Obviously, I think there are certain businesses that are more sensitive than others. For example, LinkedIn [being a social media company], when they went to China, their product had to adapt and localize specifically for China to make it work.
With all that said, it is not how do you avoid the grey, but it is learning and knowing the right way to scale your business, specifically in China. I think once an entrepreneur does some research they will realize it is not as difficult as it seems, given that they are well-prepped for it.
Hao: I like to think about the long-term trajectory of the Chinese domestic market. I believe the government is pro-business; they want to make sure that companies can offer quality products/services to Chinese consumers. In 2013, when we first entered China [with Airbnb], the term “sharing economy” was just burgeoning. Today, Chinese millennial travelers have embraced the practice of sharing their homes and traveling the world on Airbnb.
With China’s One Belt One Road initiative and others, I don’t see it as a sign of making it more difficult to do business; rather, they are trying to be more incorporating. That’s a good signal.
Q: The startup and venture capital scene has been on fire in recent years. Considering the buzz to reach “unicorn” (private companies that are now worth more than US$1 billion) status and so much money floating around, many suggest there is the startup bubble. Do you think so?
Lo: I think there’s no problem for funding for good companies, for good business concepts. When people think that there’s a bubble, a lot of times I realize they forget that these people behind the investments are very well qualified people. These are really large funds that have made a lot of strong investments and generally have an overall strategy.
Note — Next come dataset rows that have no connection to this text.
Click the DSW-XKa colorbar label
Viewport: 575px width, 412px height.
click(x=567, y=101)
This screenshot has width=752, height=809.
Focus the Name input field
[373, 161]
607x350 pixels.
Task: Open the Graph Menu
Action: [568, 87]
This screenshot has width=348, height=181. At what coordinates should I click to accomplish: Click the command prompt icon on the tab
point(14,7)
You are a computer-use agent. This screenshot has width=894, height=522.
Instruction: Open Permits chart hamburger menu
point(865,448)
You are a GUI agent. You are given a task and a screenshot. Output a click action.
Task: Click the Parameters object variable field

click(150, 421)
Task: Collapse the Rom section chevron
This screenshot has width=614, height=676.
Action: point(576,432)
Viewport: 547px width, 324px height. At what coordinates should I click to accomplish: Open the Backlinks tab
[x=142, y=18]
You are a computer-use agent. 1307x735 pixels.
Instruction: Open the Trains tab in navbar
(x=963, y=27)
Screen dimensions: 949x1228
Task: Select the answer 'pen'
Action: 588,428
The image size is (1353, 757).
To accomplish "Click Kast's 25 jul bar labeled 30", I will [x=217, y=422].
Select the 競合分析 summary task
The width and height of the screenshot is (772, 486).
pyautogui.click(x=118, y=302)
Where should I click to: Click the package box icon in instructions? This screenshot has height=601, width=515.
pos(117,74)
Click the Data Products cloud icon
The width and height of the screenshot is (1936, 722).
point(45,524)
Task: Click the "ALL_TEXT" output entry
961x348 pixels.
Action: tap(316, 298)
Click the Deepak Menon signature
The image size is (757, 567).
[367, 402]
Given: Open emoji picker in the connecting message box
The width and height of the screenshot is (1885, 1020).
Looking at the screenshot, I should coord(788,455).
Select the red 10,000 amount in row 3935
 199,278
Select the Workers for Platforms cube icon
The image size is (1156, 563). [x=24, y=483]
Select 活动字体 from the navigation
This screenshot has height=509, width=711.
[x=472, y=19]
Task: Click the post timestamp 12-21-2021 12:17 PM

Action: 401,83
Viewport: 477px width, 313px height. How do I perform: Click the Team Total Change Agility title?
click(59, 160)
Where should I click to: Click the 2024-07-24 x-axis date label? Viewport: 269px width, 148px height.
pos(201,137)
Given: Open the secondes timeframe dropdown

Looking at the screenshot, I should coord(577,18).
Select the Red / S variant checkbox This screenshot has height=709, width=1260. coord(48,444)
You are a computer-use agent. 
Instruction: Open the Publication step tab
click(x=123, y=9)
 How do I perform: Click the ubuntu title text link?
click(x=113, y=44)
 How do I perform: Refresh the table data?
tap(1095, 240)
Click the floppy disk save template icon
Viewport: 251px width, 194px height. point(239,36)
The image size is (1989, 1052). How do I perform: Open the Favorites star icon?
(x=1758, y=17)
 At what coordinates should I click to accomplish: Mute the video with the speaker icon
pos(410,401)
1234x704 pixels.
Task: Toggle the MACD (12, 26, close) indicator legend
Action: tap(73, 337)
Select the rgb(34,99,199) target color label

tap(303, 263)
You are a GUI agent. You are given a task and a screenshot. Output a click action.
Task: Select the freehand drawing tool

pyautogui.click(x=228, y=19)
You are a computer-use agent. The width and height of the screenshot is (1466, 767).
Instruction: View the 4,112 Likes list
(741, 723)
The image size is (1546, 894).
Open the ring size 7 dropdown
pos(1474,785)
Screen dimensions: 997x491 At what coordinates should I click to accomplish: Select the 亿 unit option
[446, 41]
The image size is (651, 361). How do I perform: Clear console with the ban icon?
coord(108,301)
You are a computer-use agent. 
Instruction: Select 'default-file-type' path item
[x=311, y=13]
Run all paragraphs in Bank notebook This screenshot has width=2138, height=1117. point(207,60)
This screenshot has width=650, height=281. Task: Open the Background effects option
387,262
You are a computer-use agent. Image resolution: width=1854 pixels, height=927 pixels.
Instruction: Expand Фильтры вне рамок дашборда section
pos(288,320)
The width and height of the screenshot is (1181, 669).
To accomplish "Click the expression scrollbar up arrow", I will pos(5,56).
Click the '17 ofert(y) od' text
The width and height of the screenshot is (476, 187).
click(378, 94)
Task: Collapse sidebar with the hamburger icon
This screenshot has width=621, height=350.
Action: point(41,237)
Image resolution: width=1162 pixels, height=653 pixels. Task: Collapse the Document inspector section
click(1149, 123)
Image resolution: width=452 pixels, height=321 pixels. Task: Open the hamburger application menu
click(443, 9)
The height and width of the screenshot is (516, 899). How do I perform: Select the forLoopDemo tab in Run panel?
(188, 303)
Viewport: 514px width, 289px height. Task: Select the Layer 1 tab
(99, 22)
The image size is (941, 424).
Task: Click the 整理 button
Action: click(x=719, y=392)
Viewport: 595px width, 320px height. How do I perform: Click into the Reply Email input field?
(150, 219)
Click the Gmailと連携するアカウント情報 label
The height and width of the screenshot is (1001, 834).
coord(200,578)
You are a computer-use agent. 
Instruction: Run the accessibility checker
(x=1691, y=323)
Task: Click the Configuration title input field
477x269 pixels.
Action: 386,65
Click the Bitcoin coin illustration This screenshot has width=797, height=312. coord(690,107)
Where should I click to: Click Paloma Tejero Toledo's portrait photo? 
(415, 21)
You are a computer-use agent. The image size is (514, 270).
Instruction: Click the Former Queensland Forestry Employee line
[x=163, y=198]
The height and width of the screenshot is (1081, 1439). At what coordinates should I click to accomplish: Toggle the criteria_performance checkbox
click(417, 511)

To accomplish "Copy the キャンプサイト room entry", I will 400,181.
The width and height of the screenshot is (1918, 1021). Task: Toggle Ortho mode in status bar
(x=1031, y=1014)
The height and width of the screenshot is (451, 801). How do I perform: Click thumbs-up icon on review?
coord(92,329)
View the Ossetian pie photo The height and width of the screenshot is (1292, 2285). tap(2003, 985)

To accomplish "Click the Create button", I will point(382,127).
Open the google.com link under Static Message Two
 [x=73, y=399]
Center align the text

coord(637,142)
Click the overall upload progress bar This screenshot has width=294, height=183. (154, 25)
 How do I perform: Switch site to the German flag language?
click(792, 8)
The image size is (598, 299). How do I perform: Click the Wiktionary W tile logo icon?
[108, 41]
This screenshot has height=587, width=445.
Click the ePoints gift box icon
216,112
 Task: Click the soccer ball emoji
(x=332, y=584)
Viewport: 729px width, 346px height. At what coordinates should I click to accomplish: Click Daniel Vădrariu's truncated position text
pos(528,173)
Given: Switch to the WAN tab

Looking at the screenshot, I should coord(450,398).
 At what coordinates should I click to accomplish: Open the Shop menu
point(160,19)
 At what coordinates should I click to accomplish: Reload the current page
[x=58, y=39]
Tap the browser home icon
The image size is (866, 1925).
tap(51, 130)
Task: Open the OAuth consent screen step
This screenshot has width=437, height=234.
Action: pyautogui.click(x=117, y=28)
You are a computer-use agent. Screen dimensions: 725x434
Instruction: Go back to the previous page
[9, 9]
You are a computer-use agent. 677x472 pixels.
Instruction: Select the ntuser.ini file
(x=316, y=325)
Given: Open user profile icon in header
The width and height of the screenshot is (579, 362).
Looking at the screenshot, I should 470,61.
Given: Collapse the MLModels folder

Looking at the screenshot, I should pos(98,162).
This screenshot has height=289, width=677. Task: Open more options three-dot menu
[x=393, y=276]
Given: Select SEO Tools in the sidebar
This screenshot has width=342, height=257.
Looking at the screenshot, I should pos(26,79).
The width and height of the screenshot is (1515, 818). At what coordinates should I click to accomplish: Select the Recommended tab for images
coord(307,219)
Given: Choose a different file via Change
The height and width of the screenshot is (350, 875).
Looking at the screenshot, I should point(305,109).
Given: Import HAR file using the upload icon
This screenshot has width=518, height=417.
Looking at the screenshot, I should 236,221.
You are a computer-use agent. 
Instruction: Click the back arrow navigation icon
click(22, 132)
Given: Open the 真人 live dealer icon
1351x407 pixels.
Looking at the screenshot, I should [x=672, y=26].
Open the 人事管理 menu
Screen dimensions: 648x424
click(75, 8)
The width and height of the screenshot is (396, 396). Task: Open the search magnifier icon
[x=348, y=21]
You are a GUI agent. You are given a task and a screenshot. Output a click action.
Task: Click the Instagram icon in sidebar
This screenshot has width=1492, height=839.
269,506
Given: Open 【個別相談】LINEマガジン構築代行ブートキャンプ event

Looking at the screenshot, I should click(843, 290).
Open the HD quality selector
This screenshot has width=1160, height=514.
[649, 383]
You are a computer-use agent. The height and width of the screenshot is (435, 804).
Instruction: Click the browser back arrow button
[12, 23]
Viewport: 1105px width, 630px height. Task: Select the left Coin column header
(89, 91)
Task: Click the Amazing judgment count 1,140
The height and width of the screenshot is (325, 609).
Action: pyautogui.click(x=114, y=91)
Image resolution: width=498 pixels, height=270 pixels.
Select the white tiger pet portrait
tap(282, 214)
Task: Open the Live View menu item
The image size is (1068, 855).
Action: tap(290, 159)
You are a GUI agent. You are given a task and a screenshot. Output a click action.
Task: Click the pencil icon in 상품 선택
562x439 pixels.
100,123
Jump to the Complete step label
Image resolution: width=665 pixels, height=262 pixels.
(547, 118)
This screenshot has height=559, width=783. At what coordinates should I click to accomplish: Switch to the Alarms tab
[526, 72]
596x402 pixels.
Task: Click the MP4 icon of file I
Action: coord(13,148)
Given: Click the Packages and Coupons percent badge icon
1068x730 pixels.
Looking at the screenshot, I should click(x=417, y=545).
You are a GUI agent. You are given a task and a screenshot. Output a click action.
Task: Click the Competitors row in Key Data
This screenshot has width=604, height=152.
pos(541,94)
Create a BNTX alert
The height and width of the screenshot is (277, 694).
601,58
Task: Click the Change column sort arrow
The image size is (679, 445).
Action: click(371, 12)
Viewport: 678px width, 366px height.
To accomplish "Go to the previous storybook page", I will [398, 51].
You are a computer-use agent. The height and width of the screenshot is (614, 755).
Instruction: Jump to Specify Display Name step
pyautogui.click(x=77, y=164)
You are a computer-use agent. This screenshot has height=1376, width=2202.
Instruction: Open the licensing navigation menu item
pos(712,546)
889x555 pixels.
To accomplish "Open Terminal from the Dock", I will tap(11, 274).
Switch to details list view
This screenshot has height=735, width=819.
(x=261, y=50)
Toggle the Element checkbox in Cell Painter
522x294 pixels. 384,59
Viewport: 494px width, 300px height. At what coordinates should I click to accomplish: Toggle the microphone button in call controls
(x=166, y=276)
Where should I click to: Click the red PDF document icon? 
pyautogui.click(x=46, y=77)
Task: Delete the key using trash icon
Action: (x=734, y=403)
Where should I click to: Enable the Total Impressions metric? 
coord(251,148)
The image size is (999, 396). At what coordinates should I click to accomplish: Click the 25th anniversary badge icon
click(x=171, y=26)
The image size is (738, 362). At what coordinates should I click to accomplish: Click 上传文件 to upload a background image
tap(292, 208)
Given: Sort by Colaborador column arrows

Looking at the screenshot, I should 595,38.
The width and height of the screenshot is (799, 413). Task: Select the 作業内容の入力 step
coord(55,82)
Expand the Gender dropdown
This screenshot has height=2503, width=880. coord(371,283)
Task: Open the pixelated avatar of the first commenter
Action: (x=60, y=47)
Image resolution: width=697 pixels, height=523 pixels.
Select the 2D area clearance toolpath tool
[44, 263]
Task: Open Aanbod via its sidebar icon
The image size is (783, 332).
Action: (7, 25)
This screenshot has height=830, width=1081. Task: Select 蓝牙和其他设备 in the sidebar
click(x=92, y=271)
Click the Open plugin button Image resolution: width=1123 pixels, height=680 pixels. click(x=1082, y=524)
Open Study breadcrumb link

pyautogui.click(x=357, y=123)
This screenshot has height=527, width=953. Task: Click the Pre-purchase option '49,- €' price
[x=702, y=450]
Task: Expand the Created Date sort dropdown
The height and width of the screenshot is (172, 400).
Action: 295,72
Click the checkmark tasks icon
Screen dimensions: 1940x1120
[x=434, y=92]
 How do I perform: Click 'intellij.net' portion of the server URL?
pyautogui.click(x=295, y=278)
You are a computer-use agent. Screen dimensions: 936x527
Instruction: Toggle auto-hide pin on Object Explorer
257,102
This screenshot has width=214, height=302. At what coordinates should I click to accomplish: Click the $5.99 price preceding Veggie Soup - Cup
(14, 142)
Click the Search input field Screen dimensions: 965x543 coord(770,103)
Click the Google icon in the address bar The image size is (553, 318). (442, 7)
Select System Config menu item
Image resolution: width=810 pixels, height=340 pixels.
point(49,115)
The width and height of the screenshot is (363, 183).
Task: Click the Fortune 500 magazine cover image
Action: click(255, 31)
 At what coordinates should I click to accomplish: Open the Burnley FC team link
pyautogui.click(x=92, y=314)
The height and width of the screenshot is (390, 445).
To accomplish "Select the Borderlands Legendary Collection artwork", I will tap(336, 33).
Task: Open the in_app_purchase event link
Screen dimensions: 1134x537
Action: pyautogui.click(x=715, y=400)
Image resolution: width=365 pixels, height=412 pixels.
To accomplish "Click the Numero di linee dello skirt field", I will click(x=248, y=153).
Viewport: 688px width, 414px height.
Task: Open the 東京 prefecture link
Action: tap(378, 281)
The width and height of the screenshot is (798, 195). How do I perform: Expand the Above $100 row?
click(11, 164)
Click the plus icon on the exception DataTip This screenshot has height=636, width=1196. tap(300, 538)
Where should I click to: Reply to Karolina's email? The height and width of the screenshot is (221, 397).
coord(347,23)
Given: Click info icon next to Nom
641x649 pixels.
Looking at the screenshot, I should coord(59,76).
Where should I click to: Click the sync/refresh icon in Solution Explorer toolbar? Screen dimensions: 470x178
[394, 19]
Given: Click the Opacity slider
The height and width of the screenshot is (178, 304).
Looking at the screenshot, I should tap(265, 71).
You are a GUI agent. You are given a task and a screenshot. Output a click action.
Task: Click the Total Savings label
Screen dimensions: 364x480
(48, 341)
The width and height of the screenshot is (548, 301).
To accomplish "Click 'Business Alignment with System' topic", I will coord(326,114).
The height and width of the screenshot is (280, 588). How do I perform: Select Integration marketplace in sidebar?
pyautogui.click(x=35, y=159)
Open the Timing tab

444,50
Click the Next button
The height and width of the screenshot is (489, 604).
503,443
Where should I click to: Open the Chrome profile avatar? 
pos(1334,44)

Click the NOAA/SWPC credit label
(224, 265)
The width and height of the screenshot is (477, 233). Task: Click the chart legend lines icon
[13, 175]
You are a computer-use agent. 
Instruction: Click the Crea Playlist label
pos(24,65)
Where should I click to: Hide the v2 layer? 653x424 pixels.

I’ve less to comment about the global markets and whether or not a tech bubble is forming, but I definitely think [venture] investors are getting smarter as they see more and more deals, they’re looking for businesses that generate revenue as a long-term stable business. I think as long as you are starting a business that has a solid foundation and thought out how to thrive in a good or downturn market, you don’t have to worry about the bubble if there’s one as the company will always have value.
Also, even though in the last two years venture capital funding for late-stage startups has pulled back a little bit, actually there’s more funding riding on one single company, versus before when there was a lot of cash riding on multiple companies, which means that more investors are actually consolidating into a few bets, instead of doing many, various bets.
Q: With the market craze over cryptocurrency, initial coin offerings (ICOs) emerged in 2017 as a new means for startups and projects to raise capital. Do you receive any request from your potential clients to help them conduct an ICO?
Lo: We’re not ICO experts, but we have worked with companies that have raised funding successfully through ICOs. The market is still very early, there’s a lot of bad activity happening, but there’s a lot of good companies that are going for ICO as well. I think by definition blockchain is not going anywhere. Governments have to deal with it, but no matter how hard they try, blockchain is designed to be around all over the internet.
But secondly, focus on the technology itself right there. I think many brilliant companies are solving problems by leveraging a blockchain technology or solving problems using cryptocurrency. But I think there are companies that are just involving themselves into it because there’s money involved. The latter is not the right way of doing it. I would say, ICO is for the guys that do “deep tech”. It makes perfect sense for them to do it. But I wouldn’t say that ICO applies to all companies.